La riduzione del cuneo fiscale può essere migliorata pur senza stravolgere la legge di stabilità?
Il cuneo fiscale è un grosso problema, soprattutto perché in Italia è a livelli superiori a quelli di qualsiasi altro Paese al mondo, e a maggior ragione di qualsiasi altra nazione sviluppata. Va quindi ridotto drasticamente, e per farlo occorre agire sulle fonti di spesa pubblica che quel cuneo fiscale va a finanziare. Se la spesa pensionistica è la più alta al mondo in rapporto al Pil, non si può pensare di abbattere le tasse senza prima intervenire a monte. Del resto, finché non ripartono i consumi le tasse sul lavoro possono anche essere più basse, ma le aziende continueranno a non avere la necessità di assumere.
Lei in che modo rimodulerebbe la riduzione del cuneo fiscale?
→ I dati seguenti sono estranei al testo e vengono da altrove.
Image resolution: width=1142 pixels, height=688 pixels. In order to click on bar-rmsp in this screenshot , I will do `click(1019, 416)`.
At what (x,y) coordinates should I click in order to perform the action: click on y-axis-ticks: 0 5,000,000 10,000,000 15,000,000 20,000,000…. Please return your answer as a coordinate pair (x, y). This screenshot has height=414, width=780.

La vera questione non è rimodularla, ma prendere atto del fatto che il piccolo taglio del cuneo inserito nella legge di stabilità non produrrà alcun effetto espansivo. Sarebbe stato molto più utile se si fosse scelto di abbassare l’Iva al 20%, anche perché in questo caso sarebbero stati sufficienti i 3-4 miliardi a disposizione. Non dimentichiamoci inoltre che le aspettative dei consumatori e delle imprese, dopo il miglioramento di agosto e settembre, a ottobre sono ritornate in calo. Anche i consumi sono migliorati in agosto e peggiorati in ottobre.
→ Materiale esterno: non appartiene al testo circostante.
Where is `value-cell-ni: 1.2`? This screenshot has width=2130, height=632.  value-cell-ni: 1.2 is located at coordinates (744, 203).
Che cosa dovrebbe fare il governo di fronte a questa situazione?
Il governo deve fare un patto con i cittadini garantendo loro che qualunque cosa accada non aumenterà più le tasse, anzi che appena potrà le abbasserà nuovamente. Questo sembrava essere inizialmente l’impegno del governo Letta, ma è stato derogato prima per quanto riguarda l’Iva e poi con la Service Tax che di fatto è una retromarcia rispetto all’Imu. Piuttosto che togliere un’imposta e poi metterne una più alta, è meglio lasciare quella che c’era. Il messaggio che si aspettavano i cittadini era completamente diverso.
Qual è invece il messaggio contenuto in questa legge di stabilità?
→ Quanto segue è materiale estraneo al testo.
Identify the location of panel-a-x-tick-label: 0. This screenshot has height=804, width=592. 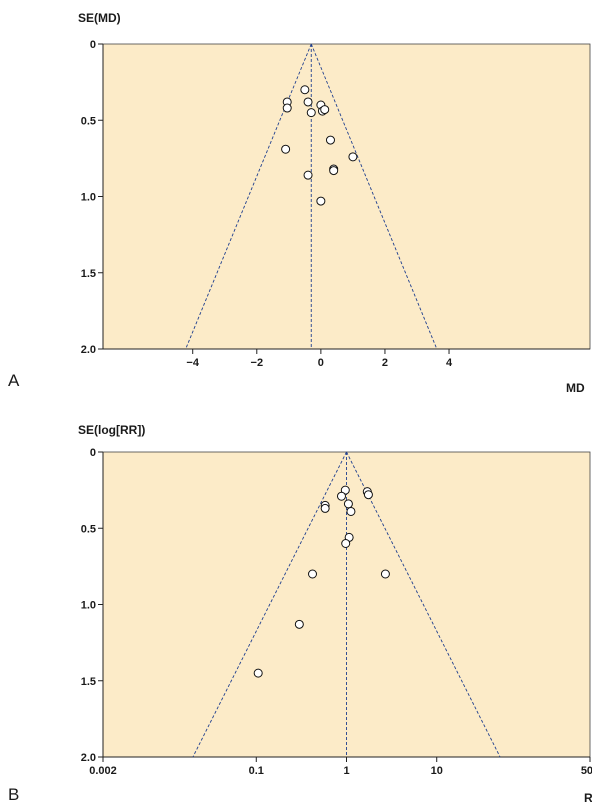
(321, 363).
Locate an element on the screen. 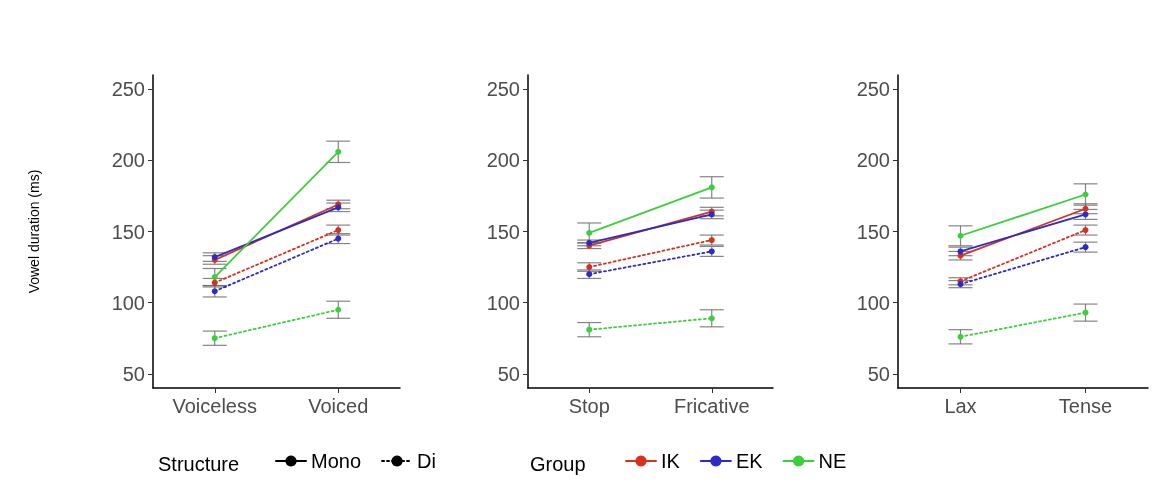 The height and width of the screenshot is (488, 1156). legend-label: Mono is located at coordinates (336, 461).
L’idea che passa è che il governo, se crede che sia utile, può anche aumentare le tasse ai cittadini. Se le cose stanno così, allora scordiamoci di uscire dalla crisi. Mi auguro che il Pil del terzo trimestre sia lievemente positivo, ma nella migliore delle ipotesi mi aspetto che sia pari a 0. E il motivo è che non vedo segni di cambiamento di rotta.
Non c’è quantomeno un effetto simbolico legato a una riduzione sia pur minima del cuneo fiscale?
Ci sarebbe se non ci fosse un aggravio di altre imposte. Il cittadino italiano non ha la percezione di guadagnarci dall’abbassamento del cuneo fiscale, tenuto conto dell’imposta Iva al 21% e della Service Tax. Capisco quindi che una riduzione possa avere un effetto simbolico, ma non lo si può fare quando contemporaneamente si lascia che altre imposte aumentino.
Il governo è ancora in tempo per cambiare idea sull’Iva?
È inutile fare cose pasticciate. Molto meglio ritornare sui propri passi riducendo l’imposta sui consumi. Quando questi ultimi ripartiranno si avrà più gettito, perché aumenterà la base imponibile, e quindi ci si potrà dedicare al cuneo fiscale. Ha però poco senso partire dal cuneo fiscale, perché le imprese con un minor cuneo fiscale avrebbero un lievissimo miglioramento di conto economico, ma sostanzialmente sul fronte dell’assunzione di persone nuove, cioè della propensione ad aumentare il personale, ciò non produrrà alcun effetto.